▶ _Text provided_
-- Start --
Project Leader @ fme AG
April 17, 2019
The migration-center supports a new use case: the pure content-move.
In a typical document management system (DMS) there are three main components: the software, a database and the storage layer. Often the storage is a file share or SAN but it can also be another and more complex storage provider of which there are many out there. One example is the EMC Centera.
The Centera is a storage management system, which has many functionalities on top of storing content files. It does de-duplication, retention management for instance and it secures the files so it is not possible to delete anything (which is not supposed to be deleted), a read-only filestore.
Now, if there is a need to replace or get rid of the current storage system but no need to do a „real“ migration or transformation of metadata or object type definitions, it would be great to just move the content files from one storage system into the other and set the file locations accordingly.
There are some methods to do that. On a simple file share you may just copy the files to the new storage and let a script run to update the file locations. Sometimes there are also board tools in the corresponding platform, which could do that but often they aren’t convenient, fast enough nor suitable for a large amount of content files.
The „migrate_content“ admin method is a built-in admin method or job in OpenText Documentum.
It can move content files of objects from one storage to another. It offers to move all files on a specific storage to another or only specific files defined with a query. It is not bad.
The issue with that method in various scenarios is that you have no real control or overview during the process. There is no interface and no progress. It runs in the background, it is managed and queued by the content server and it writes a logfile so the report will be available at the end of the run.
After that run, assuming we have 50 million content files to move, there are most likely errors like: content is corrupted, document or a version was checked out, storage is full, etc…
So information about the run and its errors can be found deep down within the logfiles only.
Another issue could be the pure large amount of documents. If it is millions, they should be processed in batches and not all at a time. Maybe only in off-work-hours or even in a dedicated time window.
-- End --
▶ _Source data_
-- Start --
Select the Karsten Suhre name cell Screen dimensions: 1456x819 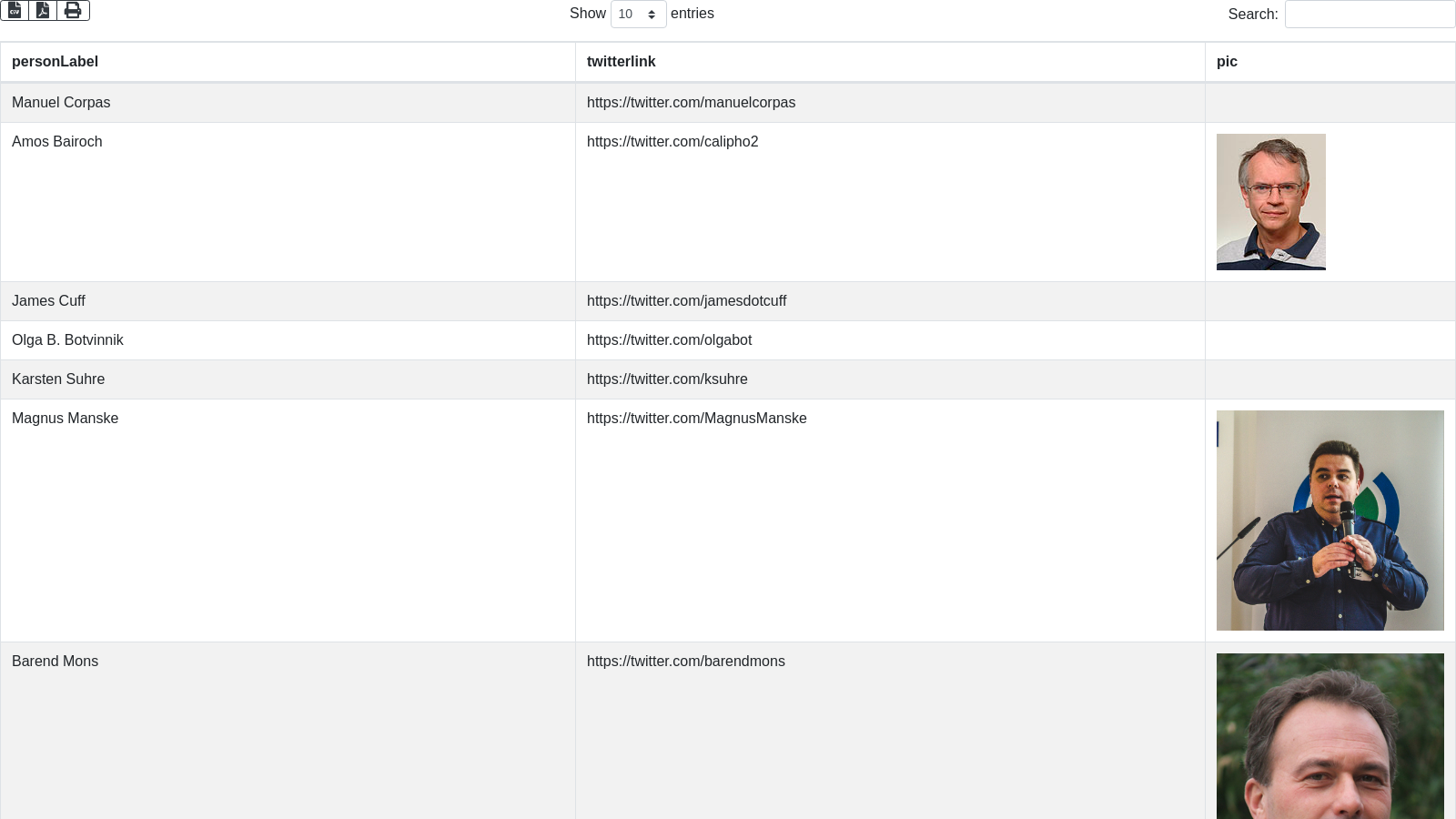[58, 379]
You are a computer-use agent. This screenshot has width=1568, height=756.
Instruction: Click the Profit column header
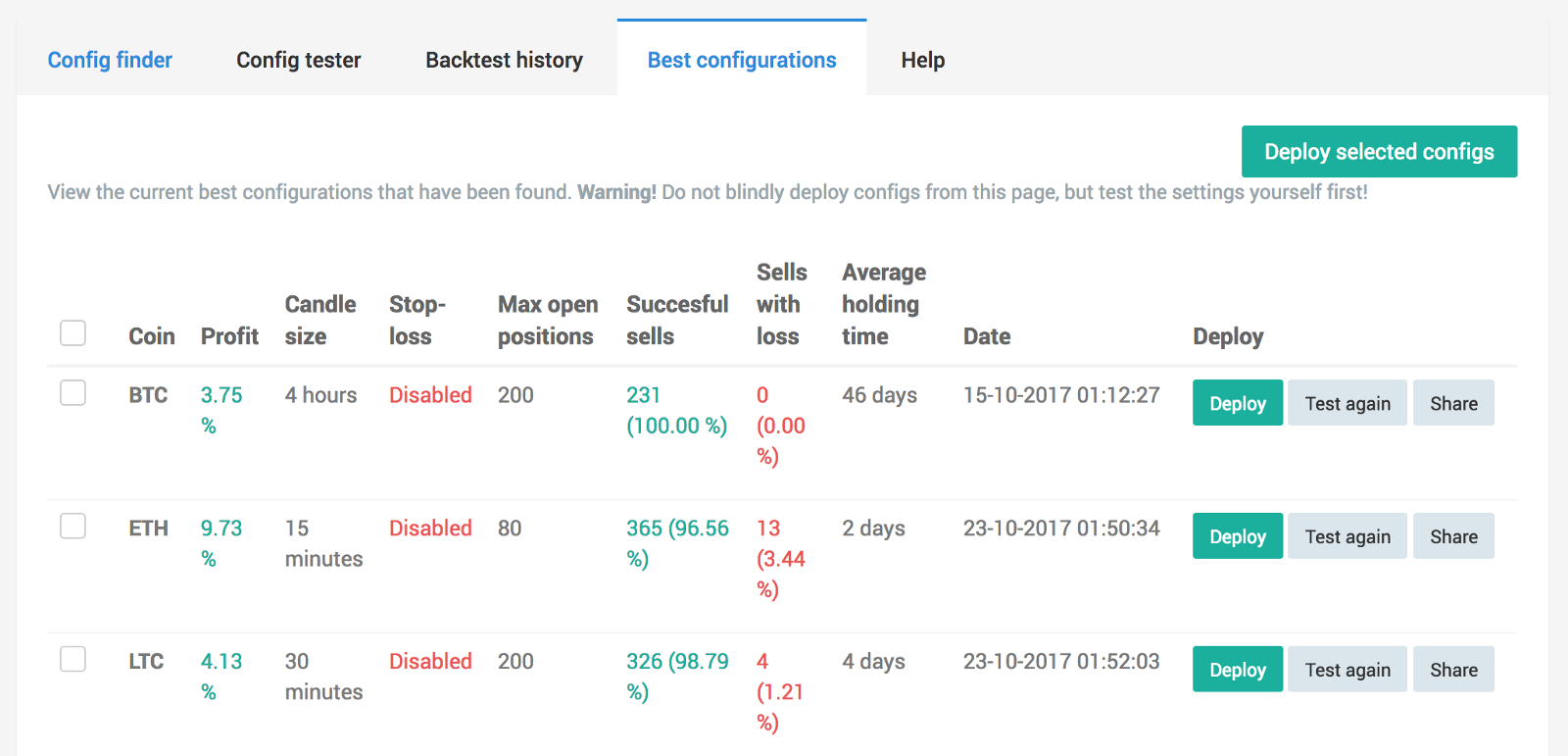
-- End --
▶ _Exercise details_
Reproduce the full post on moving content files between storage systems word for word, from its first line to its last.

▶ _Result below_
Project Leader @ fme AG
April 17, 2019
The migration-center supports a new use case: the pure content-move.
In a typical document management system (DMS) there are three main components: the software, a database and the storage layer. Often the storage is a file share or SAN but it can also be another and more complex storage provider of which there are many out there. One example is the EMC Centera.
The Centera is a storage management system, which has many functionalities on top of storing content files. It does de-duplication, retention management for instance and it secures the files so it is not possible to delete anything (which is not supposed to be deleted), a read-only filestore.
Now, if there is a need to replace or get rid of the current storage system but no need to do a „real“ migration or transformation of metadata or object type definitions, it would be great to just move the content files from one storage system into the other and set the file locations accordingly.
There are some methods to do that. On a simple file share you may just copy the files to the new storage and let a script run to update the file locations. Sometimes there are also board tools in the corresponding platform, which could do that but often they aren’t convenient, fast enough nor suitable for a large amount of content files.
The „migrate_content“ admin method is a built-in admin method or job in OpenText Documentum.
It can move content files of objects from one storage to another. It offers to move all files on a specific storage to another or only specific files defined with a query. It is not bad.
The issue with that method in various scenarios is that you have no real control or overview during the process. There is no interface and no progress. It runs in the background, it is managed and queued by the content server and it writes a logfile so the report will be available at the end of the run.
After that run, assuming we have 50 million content files to move, there are most likely errors like: content is corrupted, document or a version was checked out, storage is full, etc…
So information about the run and its errors can be found deep down within the logfiles only.
Another issue could be the pure large amount of documents. If it is millions, they should be processed in batches and not all at a time. Maybe only in off-work-hours or even in a dedicated time window.